Israel and Iran exchange heavy strikes as Houthis seal Red Sea shipping

Israel and Iran exchange heavy strikes as Houthis seal Red Sea shipping

The fragile regional ceasefire established on April 8 has collapsed after a sequence of direct military exchanges between Israel, Iran, and Yemen’s Houthi rebels. The escalation has forced the United States to shutter its primary diplomatic facilities in Israel, ordering personnel into bunkers as air raid sirens echoed across the country.

The Catalyst and Crossfire

The rapid unraveling of the two-month truce began on Sunday, June 7, following a Hezbollah rocket salvo directed at northern Israel. The Israel Defense Forces (IDF) retaliated by executing a targeted airstrike on a Hezbollah headquarters in the southern suburbs of Beirut.

Tehran viewed the Beirut strike as an explicit breach of regional understandings. By Sunday night, Iran’s Islamic Revolutionary Guard Corps (IRGC) initiated “Operation Nasr” (Victory), launching a barrage of ballistic missiles aimed at Israeli military assets, including the Ramat David Air Base. While Israel’s Home Front Command activated alarms nationwide, the IDF reported its multi-layered air defenses intercepted the incoming threats.

Early Monday morning, June 8, Israel retaliated by launching waves of airstrikes against central and western Iranian territory. The Israeli Air Force struck strategic targets in major cities, including Tehran, Isfahan, and Tabriz. The strikes caused severe physical damage to key logistics links, radar installations, and a major petrochemical complex in the southern city of Mahshahr.

Houthis Re-Enter the Fray

Compounding the crisis, Yemen’s Iran-backed Houthi movement re-entered the active theater on Monday morning. The group launched a long-range ballistic missile toward central Israel, targeting the greater Jaffa and Tel Aviv metropolitan area. The strike forced Israel to temporarily halt commercial aviation and close its central airspace before the projectile was neutralized.

Immediately following the missile launch, the Houthi armed forces issued a formal decree aimed at global supply lines, declaring an absolute maritime embargo.

Statement from the Houthi Armed Forces: “We declare a complete and total ban on Israeli maritime navigation in the Red Sea. We consider all enemy movements to be legitimate military targets for our armed forces from the moment this statement is issued.”

The declaration raises immediate economic concerns for global shipping networks. A renewed Houthi blockade at the Bab el-Mandeb Strait, combined with Iran’s continuing squeeze on the Strait of Hormuz, threatens a dual chokepoint crisis for international oil and cargo transit. International shipping firms are already preparing to divert commercial fleets around Africa’s Cape of Good Hope, a move expected to trigger a swift rise in maritime insurance premiums and global energy prices.

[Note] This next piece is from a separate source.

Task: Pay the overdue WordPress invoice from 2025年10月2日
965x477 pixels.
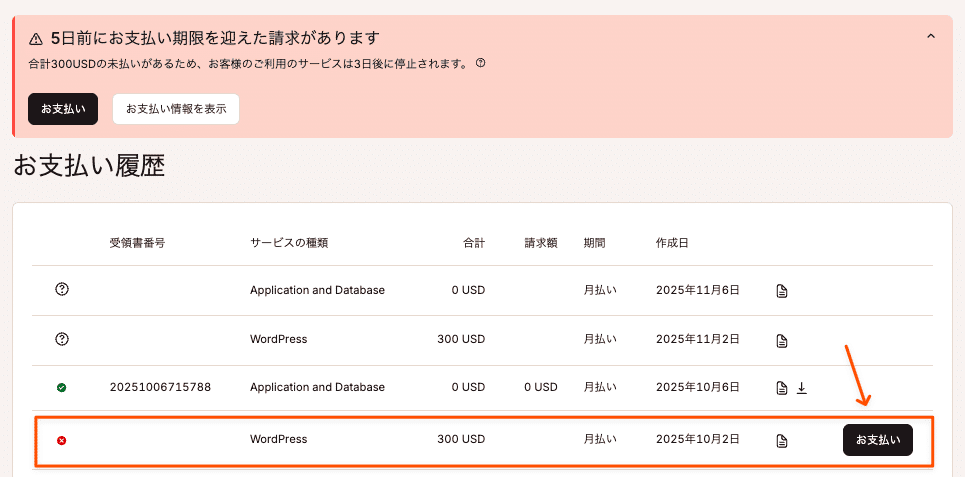Action: click(x=877, y=440)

U.S. Embassies Ordered to Bunker

The immediate threat of incoming missile trajectories prompted an emergency defensive posture from United States diplomatic missions. On Monday morning, the U.S. Embassy in Jerusalem issued a high-level security directive ordering an immediate lockdown of all diplomatic operations.

Both the core embassy building in Jerusalem and the Embassy Branch Office (proxenio) in Tel Aviv completely suspended their consular sections for Monday, June 8, canceling all routine passport and visa services.

The State Department issued a mandatory shelter-in-place order for all U.S. government employees and their immediate family members residing in Israel. Staff were instructed to remain inside fortified spaces and prepare for immediate relocation to bomb shelters upon the activation of localized “red alert” sirens.

Concurrently, U.S. officials urged private citizens in the area to download local defense applications, monitor proximity to public bomb shelters, and maintain up-to-date travel documents as international mediators work backchannels to restore a diplomatic baseline.